The reality, dude, is that these head RESTRAINTS point my head at my feet, because they are set for crash test dummies that have heads growing out of their chests, not for people like me who have heads growing out from between my shoulders. I literally cannot see the road with the head restraints in most cars today, all I can see is my toes. You can whine all you want about safety blah blah blah, but if I’m looking at my toes rather than at the road when driving, that’s not safe at all!


#16

BTW, I don’t recommend reversing the head restraints. The same problem that causes them to push my head down to point at my toes also puts them way too far back if reversed.
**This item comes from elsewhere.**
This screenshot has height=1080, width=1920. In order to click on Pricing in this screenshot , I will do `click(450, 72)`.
All of this would be solvable if the blasted things were actually adjustable for anything other than height, but they aren’t. They’re designed to get good crash test scores from crash test dummies, not for people. Like early seat belt designs that had no retractors, they are uncomfortable and people bypass them because of that. Seat belt comfort was fixed by the mid 80’s with the retractors that kept them loosely against your chest while allowing you to move around slowly, while locking up in an actual crash to protect you. Too bad head restraint comfort hasn’t been similarly engineered – they could do the same thing (have an adjuster that kept it lightly against your head but which locked up in a crash), but seem more interested in whining that people just are being mean to these poor engineers by asking “why are our head restraints so incompetently designed?!”.
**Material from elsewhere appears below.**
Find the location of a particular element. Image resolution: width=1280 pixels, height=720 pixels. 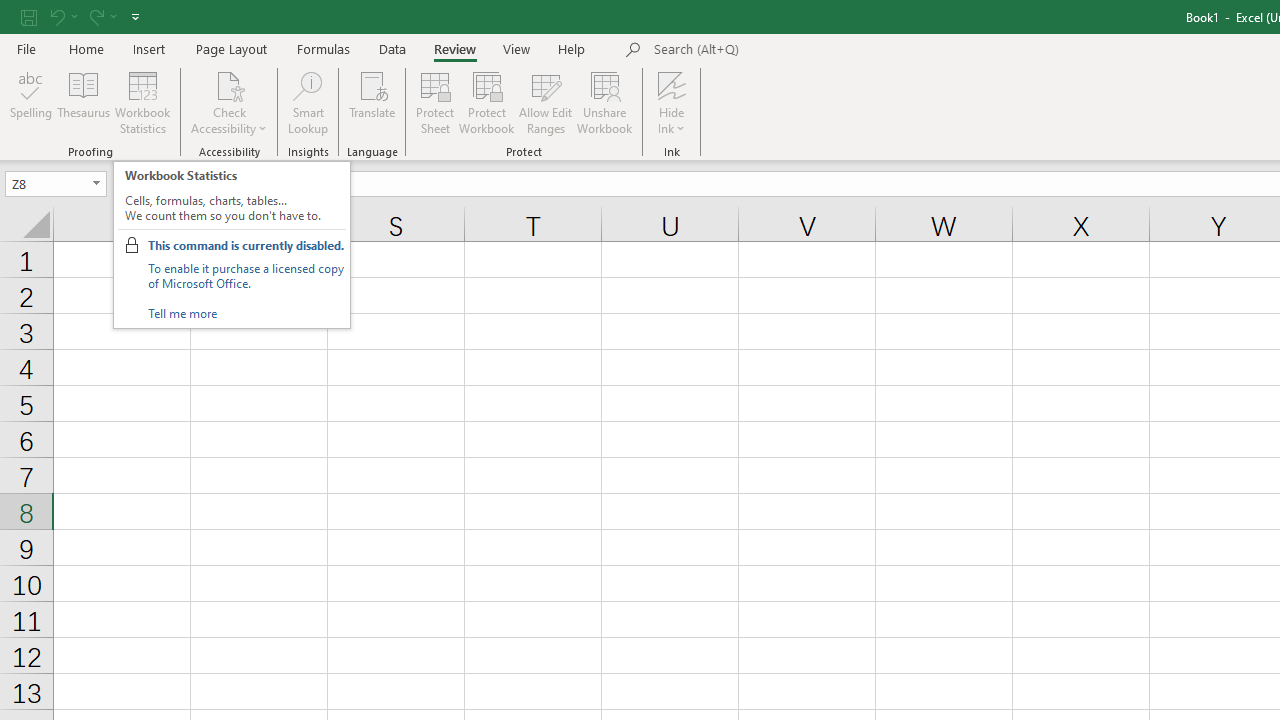

Protect Workbook... is located at coordinates (486, 102).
Kudos to those few manufacturers who have designed head restraints that are both comfortable and effective, most of which use some mechanism to pop the restraint forward to restrain your head in a rear-end collision…


#17

Yes, the pain of whiplash can be severe and long lasting. But the vast majority of people never get severe and long lasting whiplash. I got whiplash when I was driving my 66 Plymouth Fury III station wagon (no headrests then) By an Olds 88. My neck was very painful for 2 days and I had to use my hand to help raise or lower my head for a few weeks.
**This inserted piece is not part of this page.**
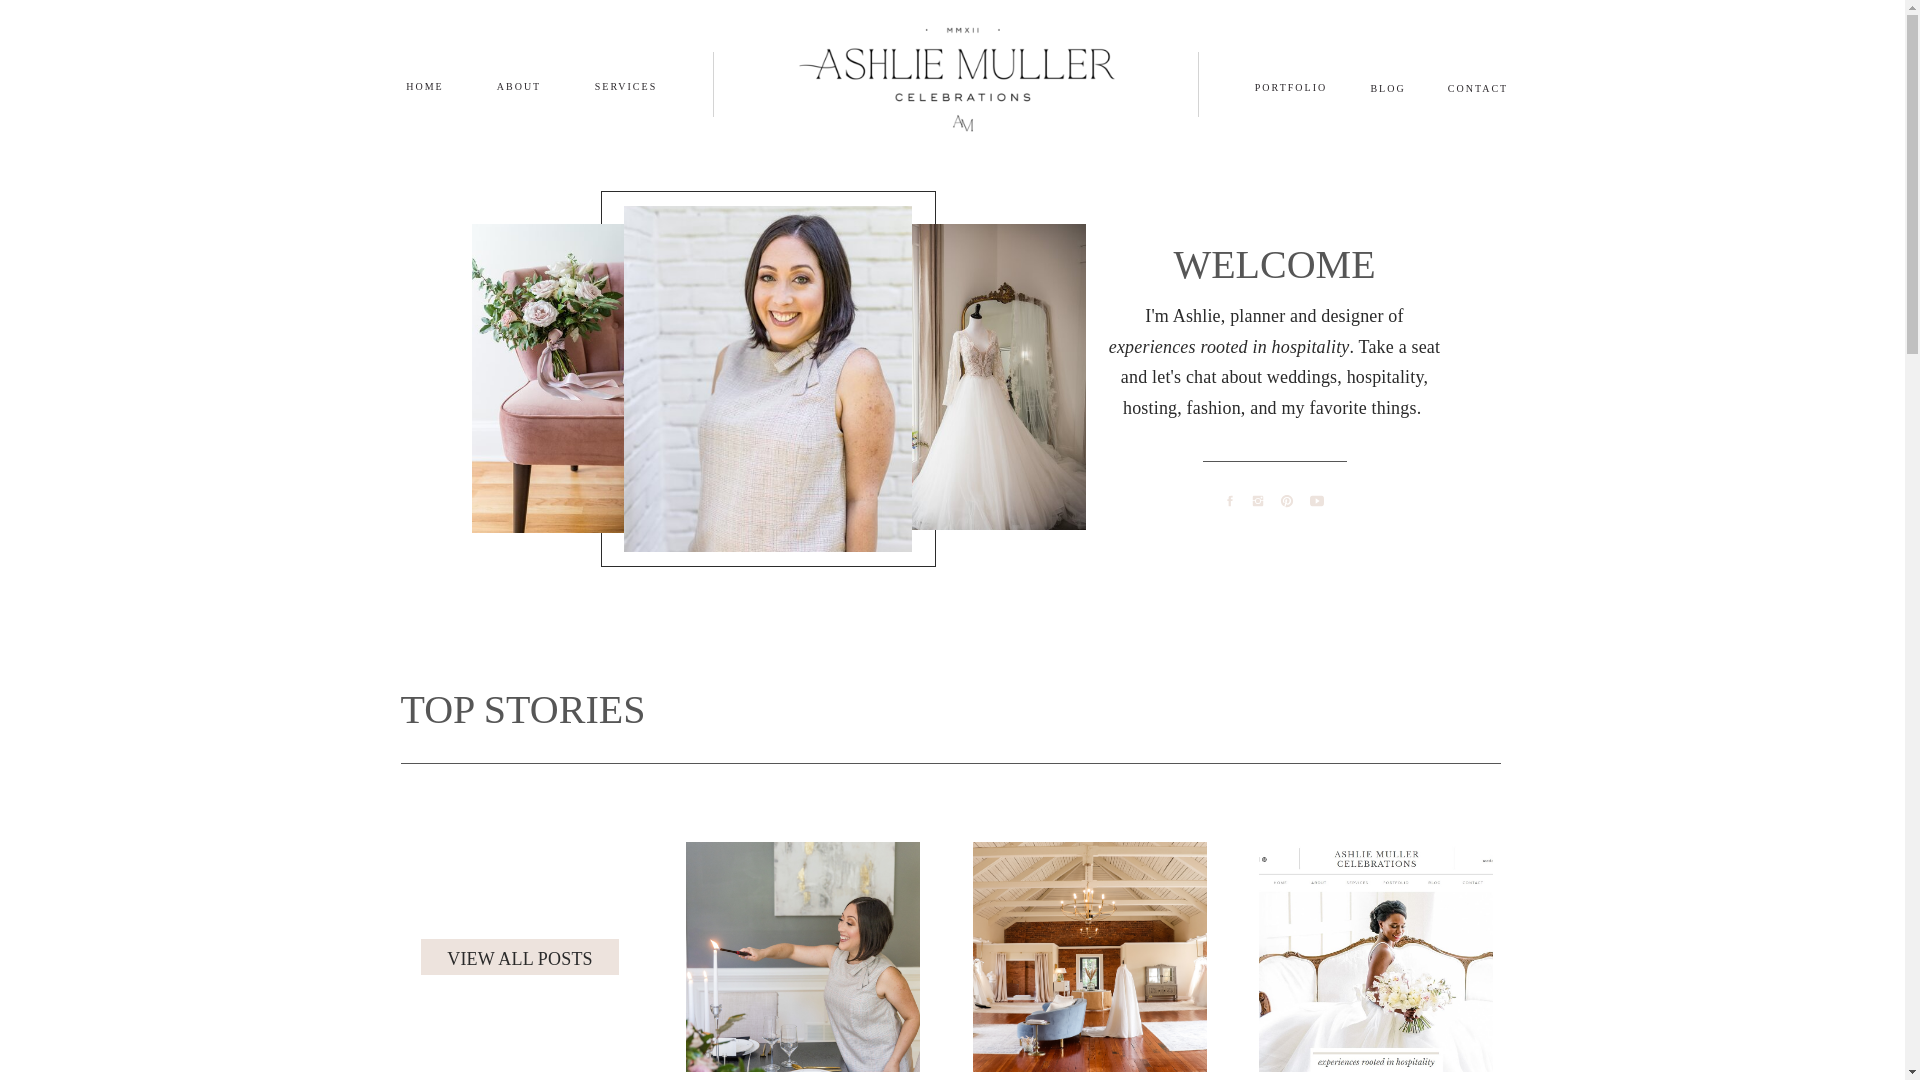 The height and width of the screenshot is (1080, 1920). I want to click on HOME, so click(424, 84).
Would I rather go through that again or drive the rest of my life in pain caused by an uncomfortable headrest ?

Give me the whiplash every time.

It is like when people say, any sacrifice would be worth it if it would save just one life. No, it wouldn’t be or we would require all motor vehicles to be built to go no more that 10 mph. That would save tens of thousands of lives in our country alone, and no, it wouldn’t be worth it.


#18

You keep saying this but it isn’t true. I posted just one example that explains how they came about to be this way. The fact is, the MAJORITY of people have bad posture and the seats, dummies and everything else are designed to fit the MAJORITY of people using it. Like it or not, you are in the minority so it’s you that will have to adapt or just keep whining about it. There are things you can do to address the issue, I’d suggest trying some of those suggestions. Either that or go on a crusade to improve posture in society…


#19

You sound like the people who defended the uncomfortable seatbelts of the 1970’s because “safety!”, or the gas-thirsty and power sapping emissions controls of the 1970’s because “environment!” The reality is that it is possible to engineer these things properly for comfort, just as the uncomfortable seatbelts of the 1970’s became comfortable once engineers designed retractors that allowed you to move around while belted, while still locking up properly when in a crash, and just as the power-sapping and gas-thirsty emission controls of the 1970’s became the power-granting and fuel-sipping emissions controls of the 1990’s with good engineering. You are defending poor engineering.


#20

And yes, the seats in the 2007-2018 Wrangler seem designed to force you into a hunchback position too, because “safety!”. Bull****. We know how to make head restraints and seats that are both safe AND comfortable. It’s just bad engineering, that’s all.

And yes, I can “fix” the head restraints and seat. But I paid nearly $40K for this bloody Jeep. I’m not going to defend bad engineering on something that I paid more than a BMW for.